Like his Welsh contemporaries William Mathias and Daniel Jones, Hoddinott avoided being drawn into the nationalist mold of folk music and the reworking of traditional melodies; instead his outlook was distinctly internationalist, taking influence from the likes of Stravinsky and Bartók.
Hoddinott’s early ambition to be a violinist had been thwarted by stage fright. Similar considerations halted any hopes of conducting his own works. He worked for a time turning out film scores for Disney, and later became professor of music at University College in Cardiff.
In addition to the symphonies, he wrote six operas, numerous concertos (including one for euphonium) and a wide variety of songs, dances and hymns. Those for whom he wrote included Mstislav Rostropovich, Osian Ellis, and Sir Geraint Evans.
The first director of the BBC National Orchestra of Wales, Huw Tregelles Williams, credited Hoddinott with developing “an entirely new musical language in the history of musical Wales.”

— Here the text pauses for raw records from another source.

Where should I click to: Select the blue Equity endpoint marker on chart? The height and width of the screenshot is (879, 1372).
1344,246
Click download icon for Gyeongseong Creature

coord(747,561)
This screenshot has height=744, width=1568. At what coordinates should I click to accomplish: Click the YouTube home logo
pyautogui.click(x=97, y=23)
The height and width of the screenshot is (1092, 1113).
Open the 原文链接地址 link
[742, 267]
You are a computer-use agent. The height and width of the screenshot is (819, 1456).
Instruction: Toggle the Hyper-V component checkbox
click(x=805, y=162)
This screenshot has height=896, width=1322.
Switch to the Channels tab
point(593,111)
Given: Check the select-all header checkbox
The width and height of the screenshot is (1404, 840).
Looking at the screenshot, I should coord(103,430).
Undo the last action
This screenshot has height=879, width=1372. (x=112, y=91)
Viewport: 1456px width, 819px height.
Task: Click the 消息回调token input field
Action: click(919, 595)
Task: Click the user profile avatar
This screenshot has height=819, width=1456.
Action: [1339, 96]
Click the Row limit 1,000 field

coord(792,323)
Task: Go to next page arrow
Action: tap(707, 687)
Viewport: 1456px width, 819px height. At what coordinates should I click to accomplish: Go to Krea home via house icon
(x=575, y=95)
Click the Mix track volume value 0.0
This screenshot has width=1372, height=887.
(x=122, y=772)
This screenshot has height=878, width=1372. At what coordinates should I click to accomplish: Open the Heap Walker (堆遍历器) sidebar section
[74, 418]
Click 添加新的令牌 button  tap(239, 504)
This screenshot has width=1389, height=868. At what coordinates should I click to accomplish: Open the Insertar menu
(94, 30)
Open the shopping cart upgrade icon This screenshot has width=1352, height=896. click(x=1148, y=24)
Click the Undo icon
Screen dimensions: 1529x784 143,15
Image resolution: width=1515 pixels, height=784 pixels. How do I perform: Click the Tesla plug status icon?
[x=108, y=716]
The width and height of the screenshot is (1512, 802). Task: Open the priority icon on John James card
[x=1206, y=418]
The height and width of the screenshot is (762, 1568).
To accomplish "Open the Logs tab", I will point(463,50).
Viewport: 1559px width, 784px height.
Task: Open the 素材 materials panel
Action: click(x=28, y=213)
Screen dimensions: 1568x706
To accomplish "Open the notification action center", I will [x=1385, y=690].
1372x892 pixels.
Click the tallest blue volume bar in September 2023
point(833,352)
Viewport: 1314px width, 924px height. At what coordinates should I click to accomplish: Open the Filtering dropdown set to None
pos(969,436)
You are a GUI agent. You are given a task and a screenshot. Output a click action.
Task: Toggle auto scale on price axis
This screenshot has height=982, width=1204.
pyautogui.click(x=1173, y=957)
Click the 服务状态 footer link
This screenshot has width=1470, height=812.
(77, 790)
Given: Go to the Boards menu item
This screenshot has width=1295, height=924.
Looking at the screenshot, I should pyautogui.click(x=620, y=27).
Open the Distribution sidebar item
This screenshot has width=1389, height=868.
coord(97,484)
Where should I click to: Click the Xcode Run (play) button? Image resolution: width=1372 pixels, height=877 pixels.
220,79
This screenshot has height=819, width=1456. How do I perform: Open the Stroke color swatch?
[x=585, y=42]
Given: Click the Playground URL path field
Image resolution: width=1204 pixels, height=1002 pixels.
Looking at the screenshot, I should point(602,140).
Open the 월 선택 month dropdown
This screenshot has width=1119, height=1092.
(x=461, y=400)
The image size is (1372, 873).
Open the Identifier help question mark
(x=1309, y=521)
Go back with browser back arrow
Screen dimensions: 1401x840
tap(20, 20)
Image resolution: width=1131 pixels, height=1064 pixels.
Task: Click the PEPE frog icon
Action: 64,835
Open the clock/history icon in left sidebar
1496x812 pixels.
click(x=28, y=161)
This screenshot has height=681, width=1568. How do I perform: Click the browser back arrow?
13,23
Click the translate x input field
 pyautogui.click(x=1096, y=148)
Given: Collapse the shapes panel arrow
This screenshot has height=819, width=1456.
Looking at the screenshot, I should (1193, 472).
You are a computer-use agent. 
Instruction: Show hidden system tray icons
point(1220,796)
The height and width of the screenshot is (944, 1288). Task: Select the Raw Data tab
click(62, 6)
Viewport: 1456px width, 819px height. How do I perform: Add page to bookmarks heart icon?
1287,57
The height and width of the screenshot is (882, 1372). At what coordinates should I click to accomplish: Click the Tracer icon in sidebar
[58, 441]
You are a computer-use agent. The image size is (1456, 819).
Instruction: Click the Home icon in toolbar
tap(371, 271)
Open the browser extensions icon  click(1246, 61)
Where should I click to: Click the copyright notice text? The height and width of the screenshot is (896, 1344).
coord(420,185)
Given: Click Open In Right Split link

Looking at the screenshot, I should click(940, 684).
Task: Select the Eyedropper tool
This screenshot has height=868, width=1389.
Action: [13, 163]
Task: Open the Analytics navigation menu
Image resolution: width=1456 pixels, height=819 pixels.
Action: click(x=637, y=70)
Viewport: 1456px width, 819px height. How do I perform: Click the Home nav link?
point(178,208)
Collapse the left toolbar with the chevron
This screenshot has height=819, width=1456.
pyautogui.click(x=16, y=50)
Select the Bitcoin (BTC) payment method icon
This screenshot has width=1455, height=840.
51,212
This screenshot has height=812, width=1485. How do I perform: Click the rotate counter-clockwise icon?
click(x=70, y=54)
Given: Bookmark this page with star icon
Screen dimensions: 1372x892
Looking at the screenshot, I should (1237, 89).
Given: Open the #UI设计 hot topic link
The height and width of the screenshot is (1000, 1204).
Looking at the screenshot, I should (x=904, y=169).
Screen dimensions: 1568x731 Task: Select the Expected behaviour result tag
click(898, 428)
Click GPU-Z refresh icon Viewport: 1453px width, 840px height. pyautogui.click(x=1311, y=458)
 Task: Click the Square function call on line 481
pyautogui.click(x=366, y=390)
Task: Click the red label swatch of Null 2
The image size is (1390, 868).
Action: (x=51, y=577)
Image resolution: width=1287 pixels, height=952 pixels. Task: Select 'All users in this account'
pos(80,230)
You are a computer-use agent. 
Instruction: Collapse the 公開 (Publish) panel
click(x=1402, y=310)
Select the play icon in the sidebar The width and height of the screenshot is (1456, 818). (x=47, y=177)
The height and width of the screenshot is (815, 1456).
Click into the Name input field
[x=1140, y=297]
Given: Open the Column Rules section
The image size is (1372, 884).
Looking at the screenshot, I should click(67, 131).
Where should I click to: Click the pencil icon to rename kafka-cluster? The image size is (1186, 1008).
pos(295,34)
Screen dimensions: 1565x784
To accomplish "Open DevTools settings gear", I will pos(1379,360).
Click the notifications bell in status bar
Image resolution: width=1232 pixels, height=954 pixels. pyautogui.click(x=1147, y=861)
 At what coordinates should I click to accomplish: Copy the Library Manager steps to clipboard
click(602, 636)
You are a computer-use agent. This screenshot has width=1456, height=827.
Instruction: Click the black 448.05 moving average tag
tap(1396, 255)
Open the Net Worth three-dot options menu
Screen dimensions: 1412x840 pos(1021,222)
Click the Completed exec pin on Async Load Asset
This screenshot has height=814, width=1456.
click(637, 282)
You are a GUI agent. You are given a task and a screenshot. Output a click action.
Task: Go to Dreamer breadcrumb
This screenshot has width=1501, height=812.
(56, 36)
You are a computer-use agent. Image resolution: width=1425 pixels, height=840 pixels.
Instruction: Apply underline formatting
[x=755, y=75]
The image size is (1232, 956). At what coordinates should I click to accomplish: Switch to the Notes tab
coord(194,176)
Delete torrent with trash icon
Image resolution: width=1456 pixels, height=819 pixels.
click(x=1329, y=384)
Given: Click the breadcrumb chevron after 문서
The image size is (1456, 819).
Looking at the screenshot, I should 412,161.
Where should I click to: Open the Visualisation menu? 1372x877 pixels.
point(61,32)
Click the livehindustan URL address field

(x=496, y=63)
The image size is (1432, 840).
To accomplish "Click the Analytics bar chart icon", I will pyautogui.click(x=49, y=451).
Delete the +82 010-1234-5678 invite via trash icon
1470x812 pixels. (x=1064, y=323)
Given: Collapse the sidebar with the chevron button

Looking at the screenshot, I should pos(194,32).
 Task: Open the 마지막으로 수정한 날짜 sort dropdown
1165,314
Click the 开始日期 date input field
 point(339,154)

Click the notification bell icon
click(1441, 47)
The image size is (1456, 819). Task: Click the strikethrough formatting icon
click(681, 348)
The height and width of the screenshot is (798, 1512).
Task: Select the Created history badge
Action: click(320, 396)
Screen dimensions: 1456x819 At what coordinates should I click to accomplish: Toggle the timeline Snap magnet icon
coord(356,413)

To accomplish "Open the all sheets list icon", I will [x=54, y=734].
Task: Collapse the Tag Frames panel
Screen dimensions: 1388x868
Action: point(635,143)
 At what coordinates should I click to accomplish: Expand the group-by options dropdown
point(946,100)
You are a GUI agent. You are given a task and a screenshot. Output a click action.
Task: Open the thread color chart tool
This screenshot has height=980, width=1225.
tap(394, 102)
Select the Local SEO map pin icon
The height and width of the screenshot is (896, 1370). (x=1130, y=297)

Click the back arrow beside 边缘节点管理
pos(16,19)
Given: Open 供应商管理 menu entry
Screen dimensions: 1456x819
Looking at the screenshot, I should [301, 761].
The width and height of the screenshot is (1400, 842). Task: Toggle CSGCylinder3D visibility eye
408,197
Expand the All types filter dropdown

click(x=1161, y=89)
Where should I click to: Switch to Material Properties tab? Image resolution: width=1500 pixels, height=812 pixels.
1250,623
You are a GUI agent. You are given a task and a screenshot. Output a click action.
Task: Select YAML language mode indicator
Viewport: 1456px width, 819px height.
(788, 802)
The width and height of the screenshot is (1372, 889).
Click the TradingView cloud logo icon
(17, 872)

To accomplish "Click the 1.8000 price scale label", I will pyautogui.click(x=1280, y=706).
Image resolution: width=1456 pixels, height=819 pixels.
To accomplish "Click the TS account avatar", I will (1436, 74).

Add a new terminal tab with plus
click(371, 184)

Among his operas was “The Beach of Falesá” and including “What the Old Man Does is Always Right,” for children, adapted by Myfawny Piper from the Hans Christian Andersen tale. Tower (1999) was inspired by the words of the miners of Tower Colliery (“We were ordinary men, we wanted jobs, we bought a colliery”) who clubbed together to ensure that the source of their livelihood remained.
Although the musical landscape in Wales has changed dramatically in the past half century — much of it due to Hoddinott’s influence and enthusiasm — he remained sceptical about the notion of Wales as a musical nation or as the land of song. “I think that… crumbled into dust many years ago,” he said. “It was probably never more than wishful thinking.”
Hoddinott was an avid birdwatcher, spending many happy hours gazing through an enormous window at his home on the Gower peninsula, waiting patiently for a new species to peck at the newly replenished feeder outside. Around the room were carvings of birds, including a brightly colored mallard and an elegant curlew.
His final quartet was premiered by the Sacconi Quartet at the Wigmore Hall, London, the night before he died.